Building trust and collaboration in health care

November 14, 2011 — Ten years ago, when David Shore first began offering a program for health care executives on how to lead their organizations through change, he asked participants a question: If the U.S. health care system is so good—with well-trained clinicians, access to safe and effective drugs, topnotch medical equipment, and Internet access to a wealth of health information—why doesn’t it have better outcomes?

One of the participants gave a simple answer: “The stakeholders don’t collaborate.”

That answer prompted Shore, associate dean and executive director of the Center for Continuing and Professional Education at the Harvard School of Public Health (HSPH), to write about the difficulties of collaboration among various stakeholders in the health care field. His 2011 book­—High Stakes: The Critical Role of Stakeholders in Health Care, written with Eric Kupferberg of Northeastern University’s College of Professional Studies—makes a compelling case that health care stakeholders, such as doctors, hospitals, pharmaceutical companies, and medical device companies, need to find ways to align their interests to best provide good health for patients at good value.

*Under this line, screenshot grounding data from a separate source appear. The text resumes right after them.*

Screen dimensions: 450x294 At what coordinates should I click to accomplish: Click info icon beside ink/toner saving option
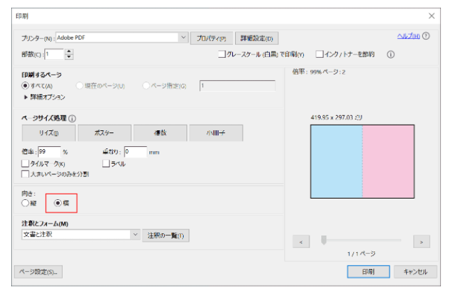(390, 54)
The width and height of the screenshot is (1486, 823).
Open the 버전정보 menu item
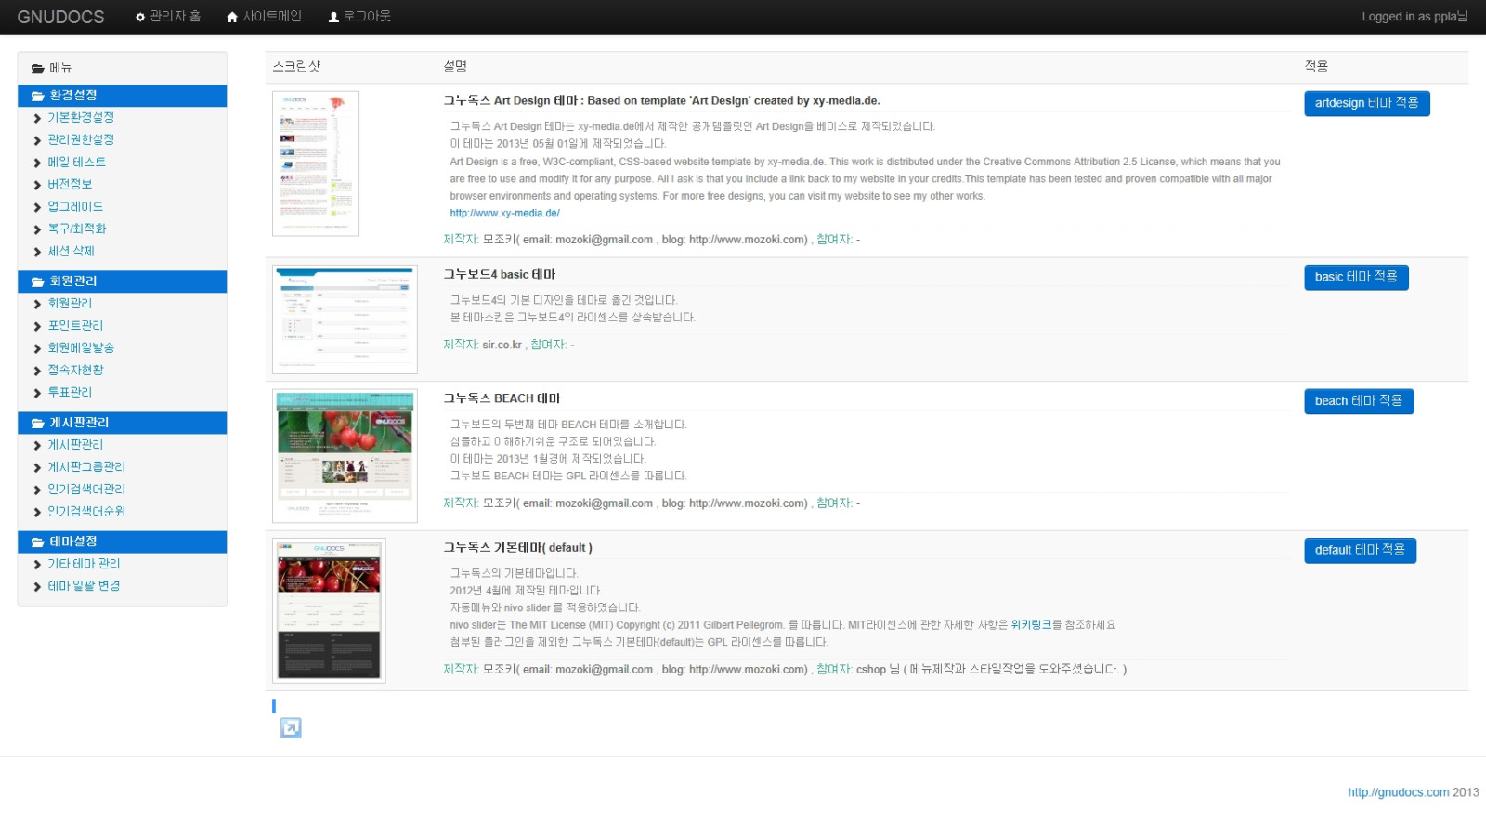pos(70,184)
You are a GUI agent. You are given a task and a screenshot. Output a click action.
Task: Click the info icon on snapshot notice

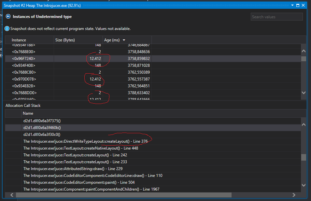click(7, 29)
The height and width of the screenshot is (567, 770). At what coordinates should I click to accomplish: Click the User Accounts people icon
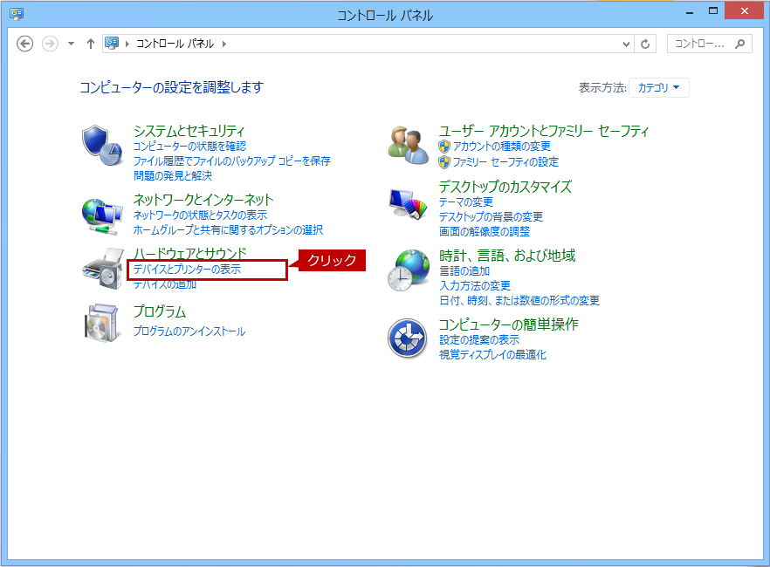coord(409,145)
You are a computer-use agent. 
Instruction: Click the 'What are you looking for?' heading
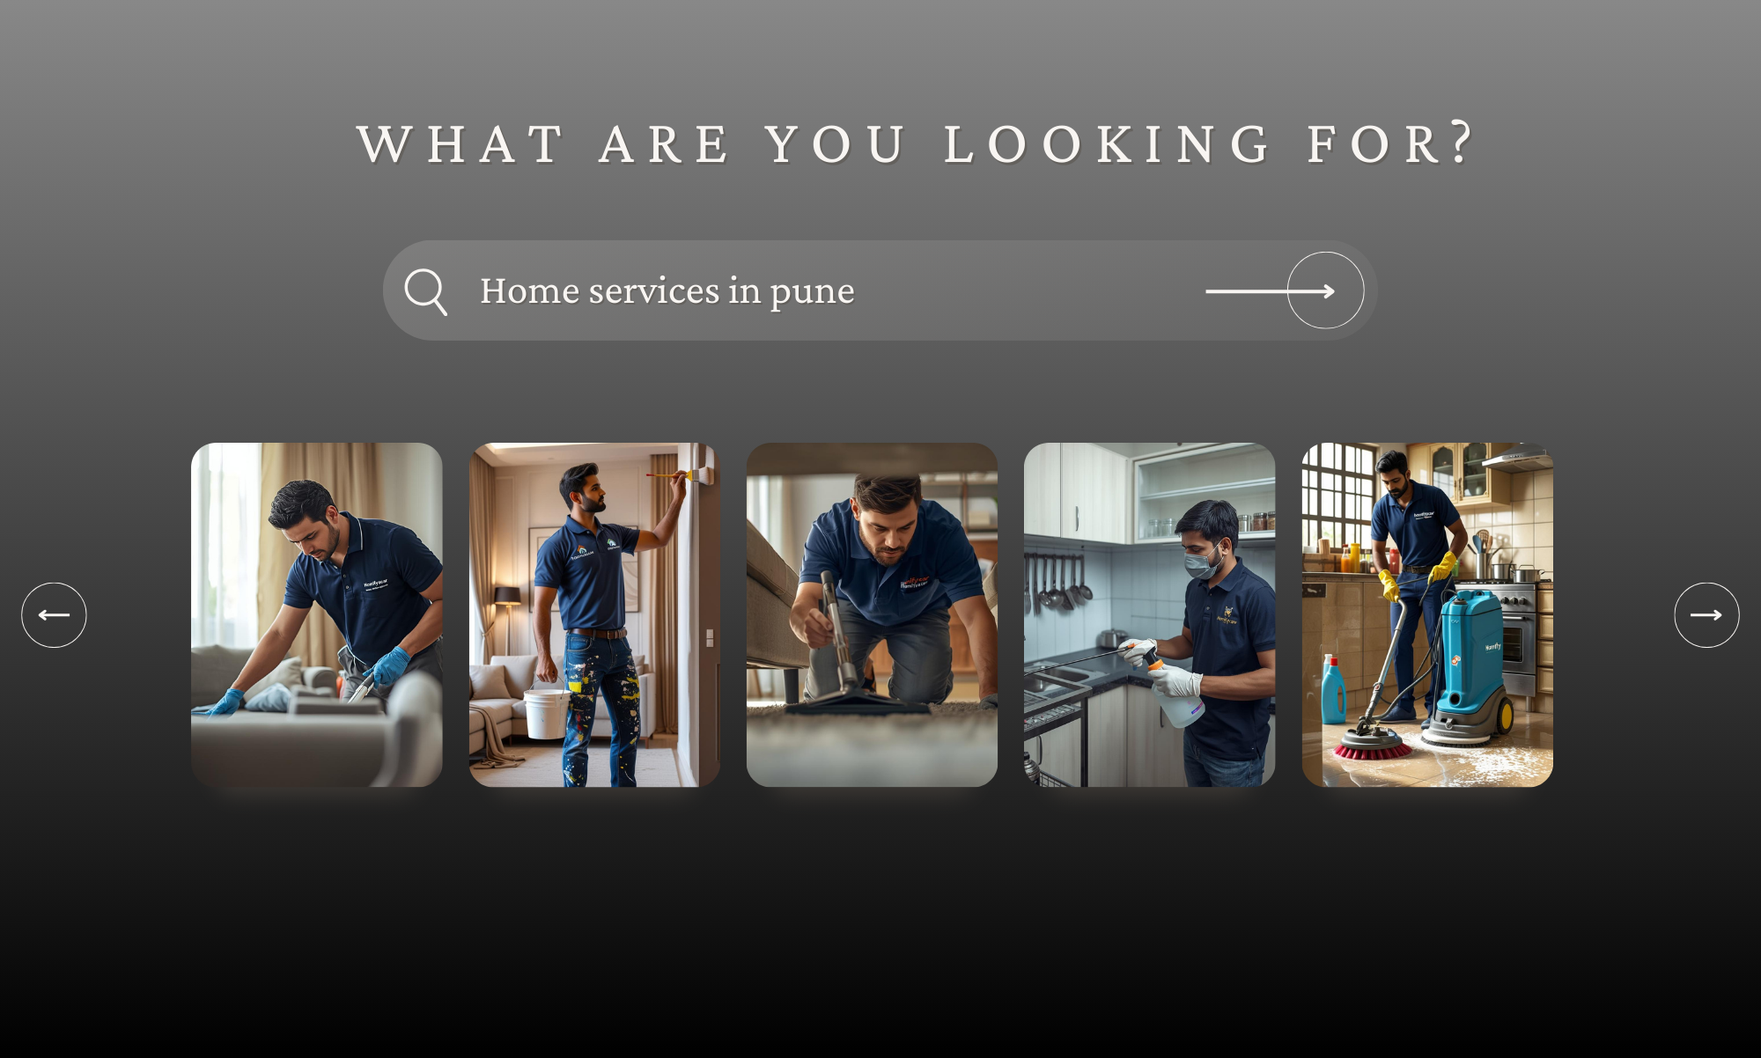916,143
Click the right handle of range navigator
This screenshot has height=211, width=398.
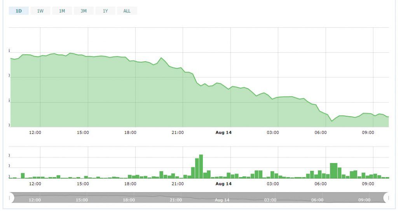coord(387,198)
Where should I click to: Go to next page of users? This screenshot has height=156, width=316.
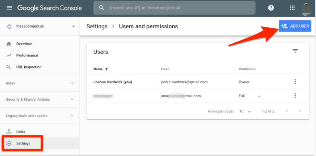pyautogui.click(x=299, y=111)
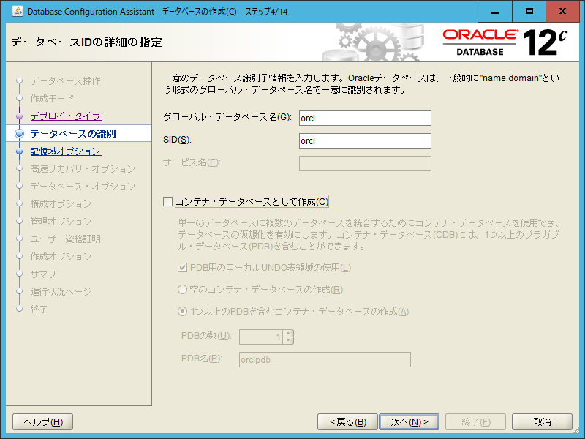585x439 pixels.
Task: Click the 次へ(N) button
Action: click(x=410, y=421)
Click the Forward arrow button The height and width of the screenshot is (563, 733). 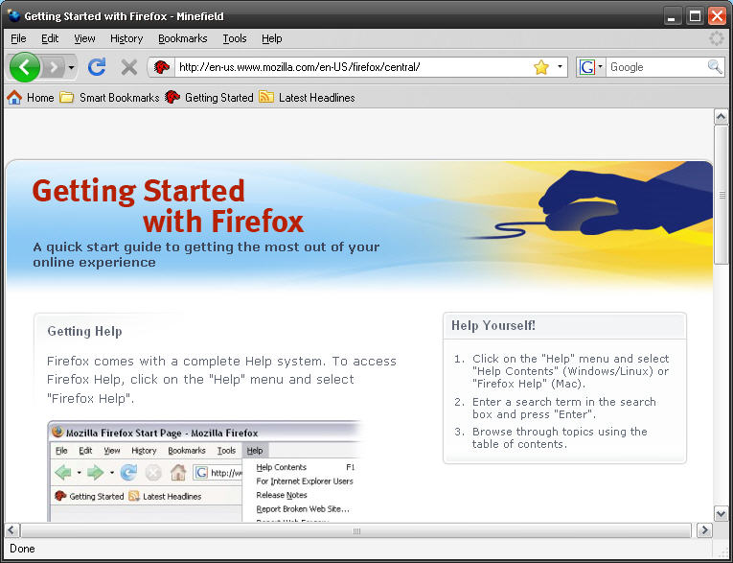pos(53,67)
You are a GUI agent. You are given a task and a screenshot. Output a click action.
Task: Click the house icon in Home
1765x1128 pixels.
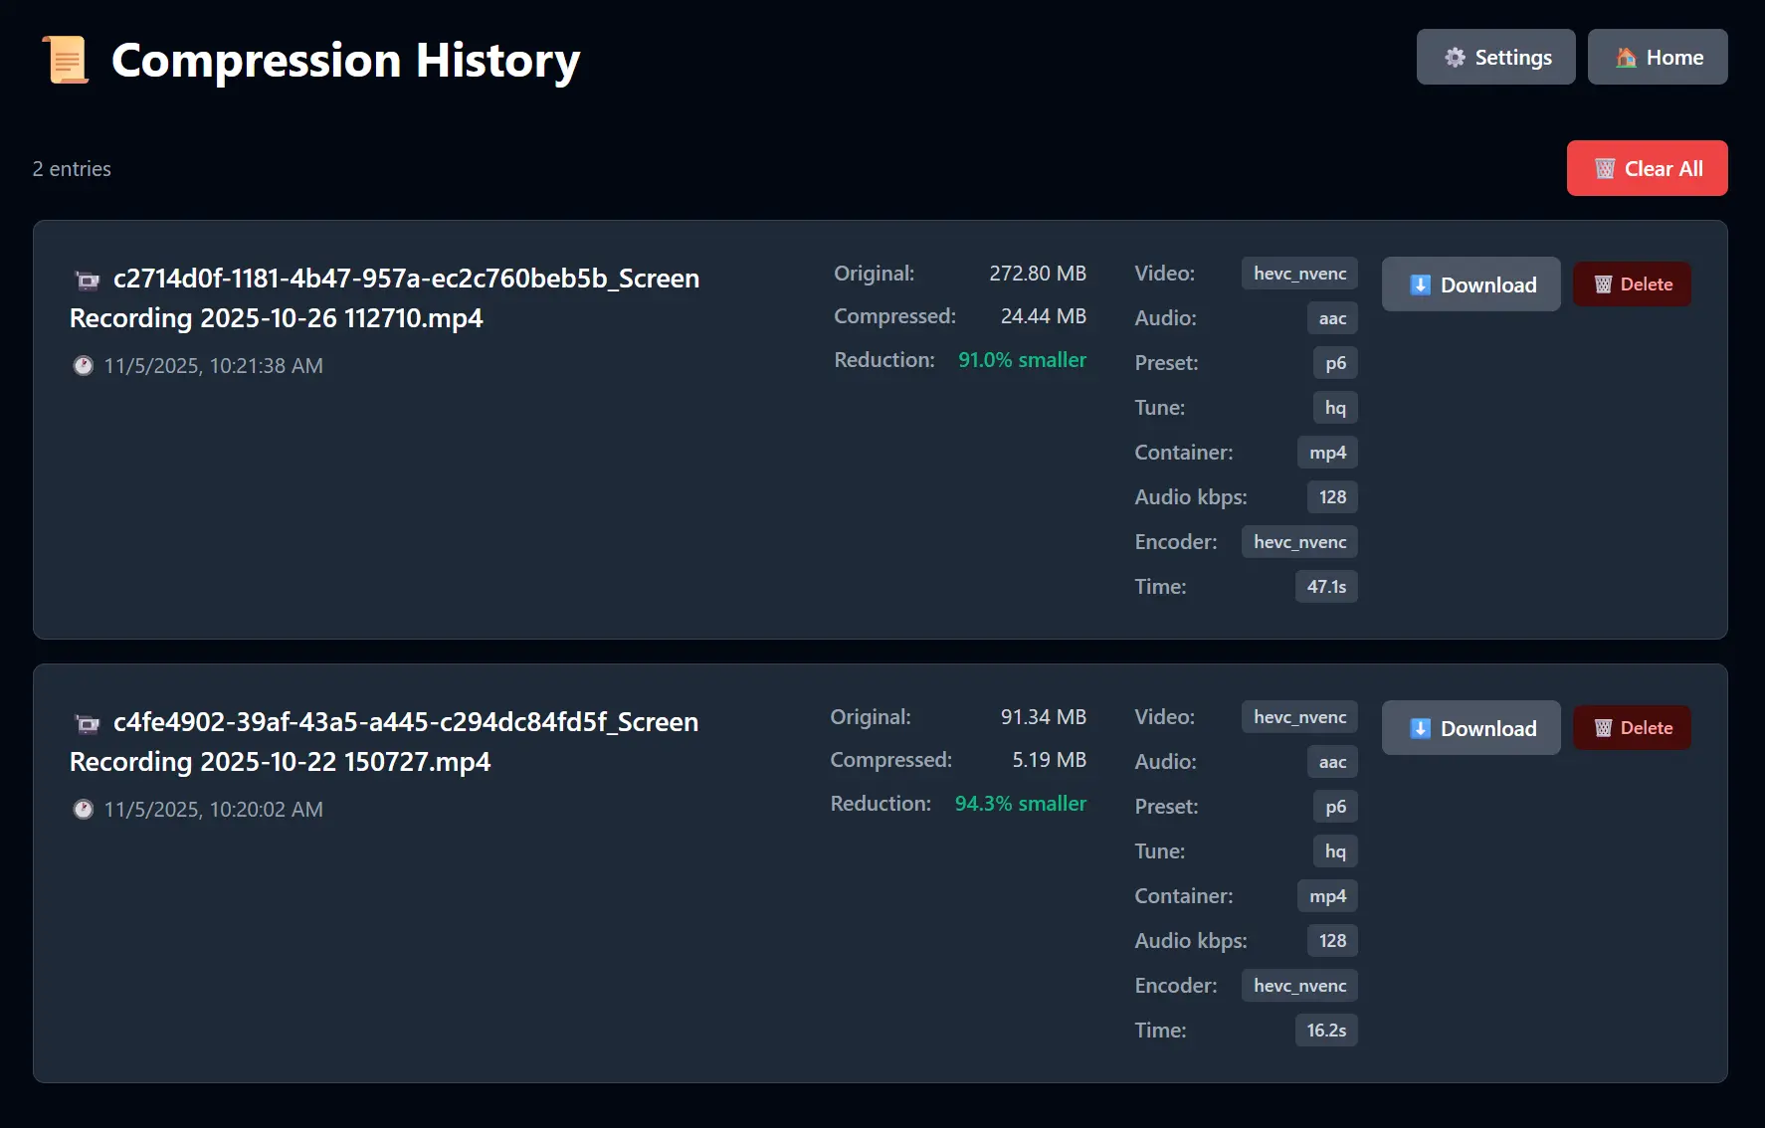tap(1626, 58)
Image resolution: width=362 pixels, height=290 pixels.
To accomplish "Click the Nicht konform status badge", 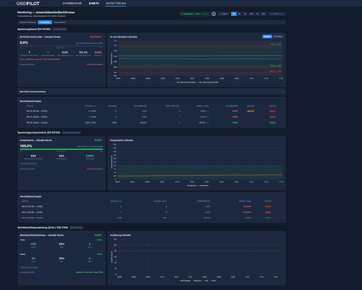I will pos(96,37).
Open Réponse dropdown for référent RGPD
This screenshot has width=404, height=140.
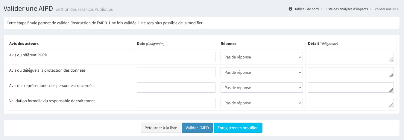[262, 57]
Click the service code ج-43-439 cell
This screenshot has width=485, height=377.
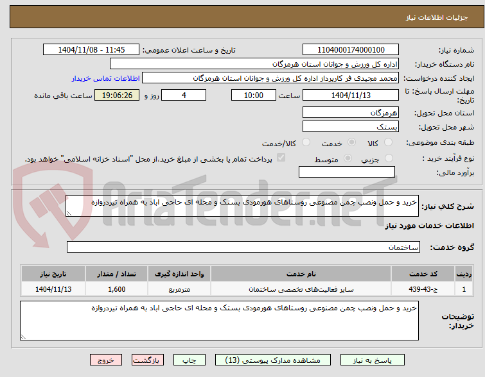click(423, 289)
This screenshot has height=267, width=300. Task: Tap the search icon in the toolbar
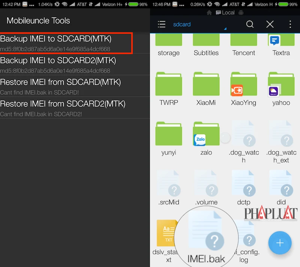click(x=250, y=24)
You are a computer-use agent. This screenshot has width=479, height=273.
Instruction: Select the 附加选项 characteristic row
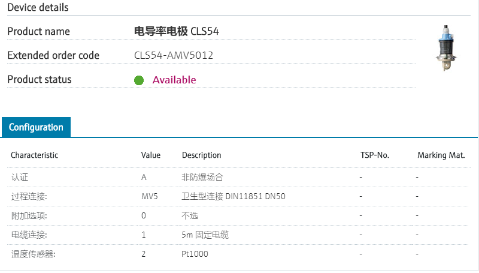(x=29, y=215)
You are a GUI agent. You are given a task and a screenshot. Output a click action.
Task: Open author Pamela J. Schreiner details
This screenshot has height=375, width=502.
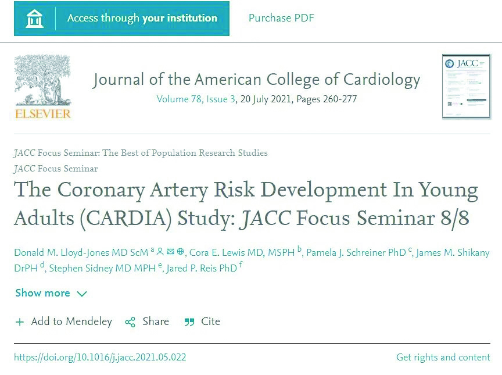click(x=356, y=253)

Shore, who wrote two other books over the past decade on the importance of trust in health care, envisions a system in which various players “co-compete” so that they all become more successful.

For instance, although an insurance company and a physicians’ practice may have competing interests—the insurance company wants to minimize claims, but the doctors want to provide optimum care—those two players could choose to work together to insure that patients receive the most appropriate care, not necessarily the most care. In such a scenario, the insurance company could benefit by not having to pay for unnecessary tests. That outcome could be good for patients, too; as Shore notes in High Stakes, patients have sometimes suffered negative health consequences because of “runaway interventional treatment.”

This sort of “stakeholder alignment” is essential, said Shore, because health care, unlike other businesses, has so many stakeholders. And each stakeholder’s success is intertwined with that of the others.

But getting the players to collaborate is far from simple. “Let’s be very clear—one stakeholder’s cost is often another’s revenue,” said Shore. The stakeholders in the U.S. health care system operate mostly independently from one another and they often argue about who will pay for what and who is responsible for what. They are extremely gun-shy about collaboration because, at base, they don’t trust one another.

But Shore argues that more cooperation needs to happen—and they know it. “Everyone understands that all of the reform efforts and initiatives being proposed are dependent upon collaborations,” he said.

Shore’s annual program for executives, called “Forces of Change: New Strategies for the Evolving Health Care Marketplace,” draws on lessons from High Stakes and focuses on how to build trust and collaboration.